The main reading schemes used are Floppy Phonics and the Oxford Reading Tree books which are used both for home reading and reading in school.  Dandilion Launchers, a Sounds Write approved reading scheme, is also used to accompany the teaching of phonics and reading in Foundation Stage 2 and Year 1.

Pupil Voice

Along with leading their learning through topic design, pupil voice is at the heart of the development of each individual subject.  Pupils from all year groups are members of ‘subject councils’ who meet regularly with the subject leader to create and follow through an action plan for their subject.  This action plan forms part of the subject leader’s main action plan for the year.

Curriculum Drivers

We enhance our curriculum with four additional areas of focus which we use to drive our teaching and learning in all subjects: independence, enterprise, emotional awareness and knowledge of the world.  Children usually learn best when they are actively involved, with interesting practical activities.  They are provided with opportunities to investigate, explore and find out for themselves in all areas of the curriculum.  Staff organise visits to various places of interest, invite workshops into school, carry out video conferencing and also use displays, resources and artefacts to stimulate children’s interest and curiosity.

Knowledge of the World:   They learn about the wider world through the curriculum and links developed with schools globally through the International Primary Curriculum (IPC). The children develop their knowledge and understanding of how they can communicate using technology.  The school enables pupils to become adept in communication via email, blog sites and video conferencing.

Enterprise: In all areas of the curriculum children are given opportunities to share and explore ideas, become critical listeners, learn to present information to others, solve problems and develop skills in enquiry and control.  Within this, vital enterprise skills are taught to the children to enable them to be successful innovators and creators and be able to manage risks and develop resilient attitudes.

Independence:  Pupil independence is central to the school ethos and children are encouraged to work reflectively, reciprocally, be resourceful and resilient throughout all lessons (The 4 Rs).    In our aim to develop independence, we have adopted the ‘5Bs’; Brain, Bits and Bobs, Buddy, Boss, Behaviour.  Further to this, we have also planned into the school timetable ‘Independent Time’ each week and a weekly reflection time.  Philosophy for Children also enhances our drive for independence.

Emotional Awareness: We feel that it is important in our school for children to have a secure awareness of emotions.  Each day, children have the opportunity to have 1:1 time with their class teacher or learning assistant (Bubble Time) to talk.  Circle time is carried out at least twice per week in each class and links to PSHE, citizenship and Jigsaw are made in lessons wherever possible.

Religious Education

(a)      Religious Affiliations – the school is not affiliated to a particular religious denomination.

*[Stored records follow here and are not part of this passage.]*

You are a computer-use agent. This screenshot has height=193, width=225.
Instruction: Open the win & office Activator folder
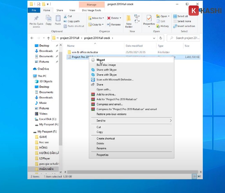coord(85,52)
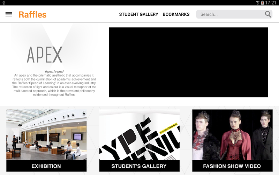279x175 pixels.
Task: Open the EXHIBITION label bar
Action: (x=46, y=166)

(b)     Religious Education and Collective Worship -the school’s religious education programme uses the guidelines of the North Lincolnshire’s Agreed Syllabus which has a multi-faith ‘dimension’.

There is a daily Assembly for every child which includes either Hymn Singing or an Act of Collective Worship of a broadly Christian nature appropriate to the family background, ages and aptitudes of the pupils.  Account is also taken of other teaching and practices of other principle religions in Great Britain. Emphasis is placed on developing a caring and tolerant environment in which children accept responsibility for their own actions, understanding that they all have a part to play in creating an excellent school, where all have a chance to grow and flourish.  We want children to be aware of moral values, develop self-control, be kind, considerate and respectful of other people’s feelings and culture.

From time to time, parents are invited to share in any seasonal celebrations.

The school will make arrangements for parents to exercise their statutory right of withdrawal of their children from religious education if this is their wish. We ask that this should be done formally in writing.


Sex Education is taught in accordance with the Local Education Authority’s guidelines – minimal content is taught through Science and PHSCE/ Jigsaw by the class teacher.  Our attitude to sex education is a passive one; the content of lessons is age-appropriate and children’s questions are answered individually and honestly. In KS1 there is no direct teaching on this issue. Learning about relationships is an important part of our PSHE Curriculum.  The school nurse is available on regular visits to school to advise on all health issues. The Head of Pastoral Care and Inclusion will support the sex education programme as appropriate. Parents may request their child’s withdrawal from the sex education programme.

Health education

Children are taught to care for their bodies, ensure their own health and safety and know what to do in emergencies.  A range of materials is used to teach personal, social and emotional education to develop children’s understanding of issues that affect them personally.  The school has achieved the Healthy Schools Standard and continues to encourage Healthy Lifestyles for all our pupils.

Extra-curricular activities

Educational visits both local and further afield are organised for all age groups.  These are seen as a vital part of the children’s learning – we seek parental support in order to make these happen.  These trips are valuable and enjoyable experiences for all the children.

At other times we arrange for various workshops and theatre groups to perform in school and welcome our community police officer and other professionals to present advice on all aspects of safety.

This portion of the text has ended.